__Work required__:
Every entry is to be returned exactly as it stands; the pictures are to be dropped.

__Data to process__:
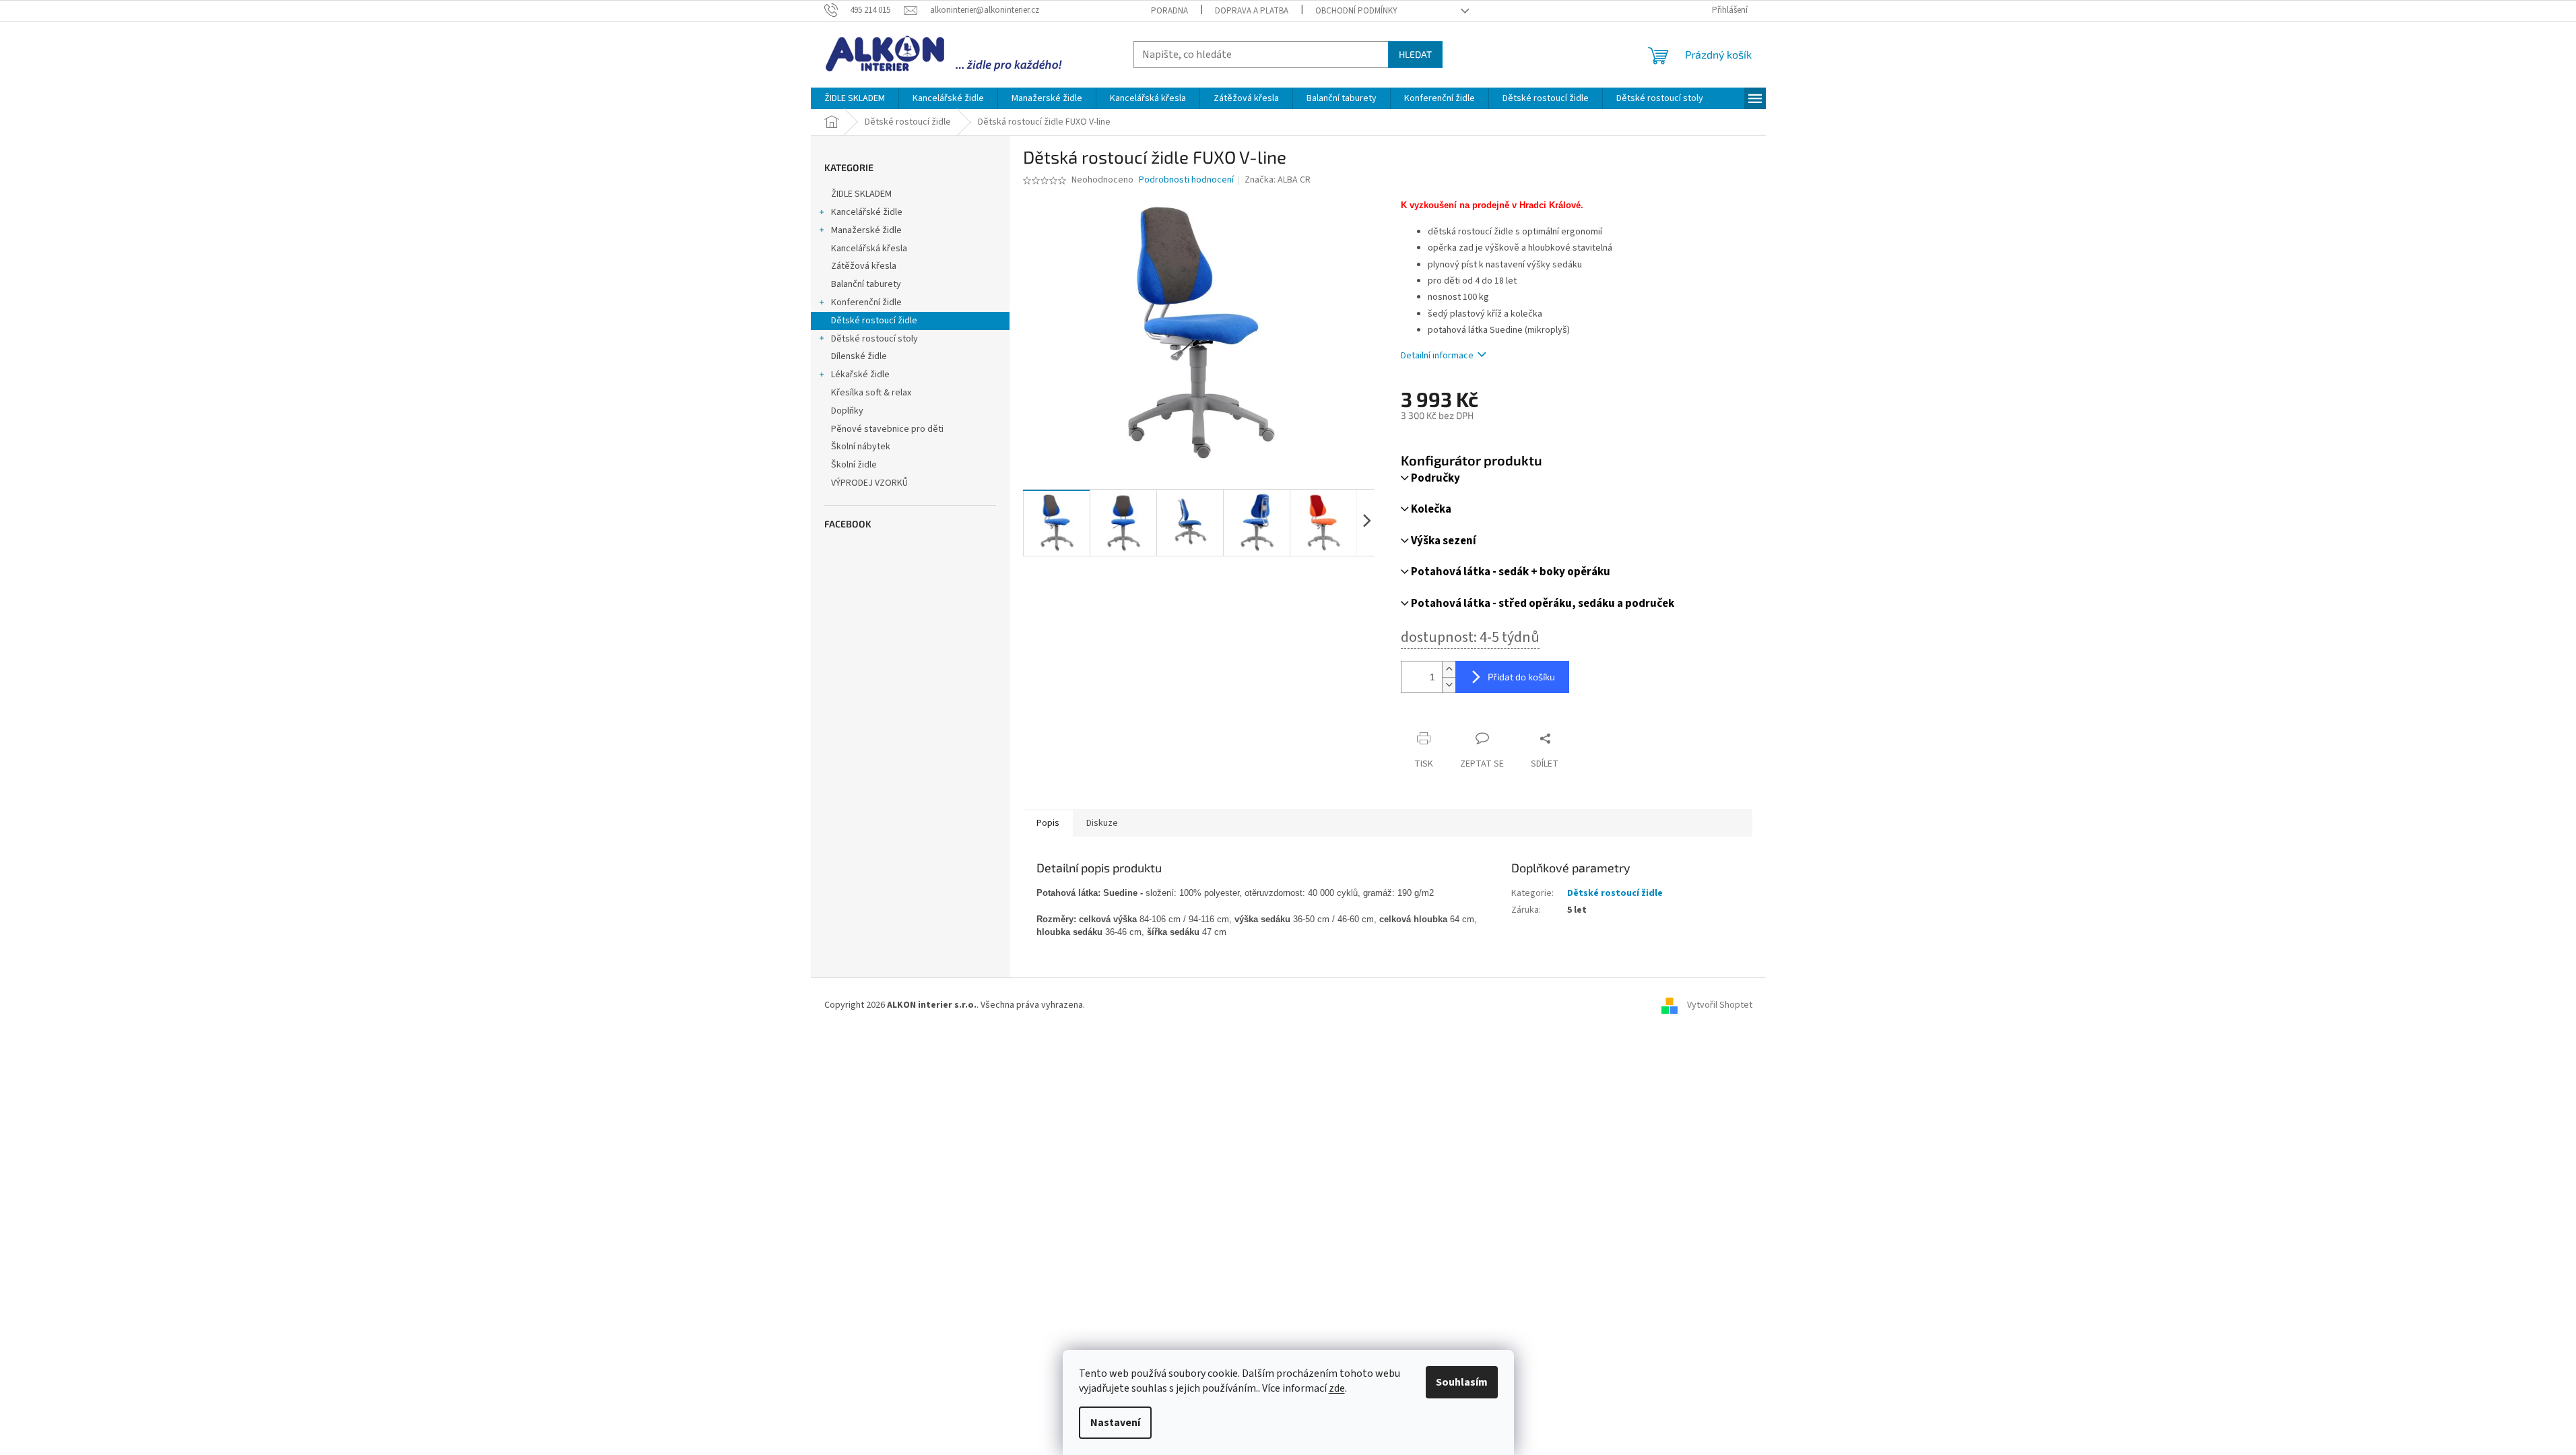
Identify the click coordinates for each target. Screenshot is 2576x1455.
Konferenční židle (866, 302)
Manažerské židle (866, 230)
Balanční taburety (866, 284)
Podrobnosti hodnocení (1186, 180)
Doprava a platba (1251, 11)
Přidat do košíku (1521, 676)
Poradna (1169, 11)
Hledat (1415, 54)
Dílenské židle (859, 356)
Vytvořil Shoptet (1719, 1005)
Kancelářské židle (866, 212)
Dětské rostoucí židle (874, 320)
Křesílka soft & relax (871, 392)
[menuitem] (854, 98)
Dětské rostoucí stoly (874, 339)
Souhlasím (1462, 1382)
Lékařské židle (860, 374)
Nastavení (1115, 1422)
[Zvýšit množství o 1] (1448, 669)
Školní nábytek (860, 446)
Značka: (1278, 180)
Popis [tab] (1047, 823)
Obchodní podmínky (1356, 11)
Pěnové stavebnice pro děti (887, 429)
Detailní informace (1437, 355)
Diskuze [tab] (1102, 823)
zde (1337, 1388)
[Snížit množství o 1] (1448, 684)
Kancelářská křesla (869, 248)
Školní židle (854, 465)
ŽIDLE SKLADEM (861, 194)
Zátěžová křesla (863, 266)
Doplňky (847, 411)
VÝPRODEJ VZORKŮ (869, 483)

__Final answer__:
Identify the click coordinates for each target. Screenshot is 2576x1455.
Konferenční židle (866, 302)
Manažerské židle (866, 230)
Balanční taburety (866, 284)
Podrobnosti hodnocení (1186, 180)
Doprava a platba (1251, 11)
Přidat do košíku (1521, 676)
Poradna (1169, 11)
Hledat (1415, 54)
Dílenské židle (859, 356)
Vytvořil Shoptet (1719, 1005)
Kancelářské židle (866, 212)
Dětské rostoucí židle (874, 320)
Křesílka soft & relax (871, 392)
[menuitem] (854, 98)
Dětské rostoucí stoly (874, 339)
Souhlasím (1462, 1382)
Lékařské židle (860, 374)
Nastavení (1115, 1422)
[Zvýšit množství o 1] (1448, 669)
Školní nábytek (860, 446)
Značka: (1278, 180)
Popis [tab] (1047, 823)
Obchodní podmínky (1356, 11)
Pěnové stavebnice pro děti (887, 429)
Detailní informace (1437, 355)
Diskuze [tab] (1102, 823)
zde (1337, 1388)
[Snížit množství o 1] (1448, 684)
Kancelářská křesla (869, 248)
Školní židle (854, 465)
ŽIDLE SKLADEM (861, 194)
Zátěžová křesla (863, 266)
Doplňky (847, 411)
VÝPRODEJ VZORKŮ (869, 483)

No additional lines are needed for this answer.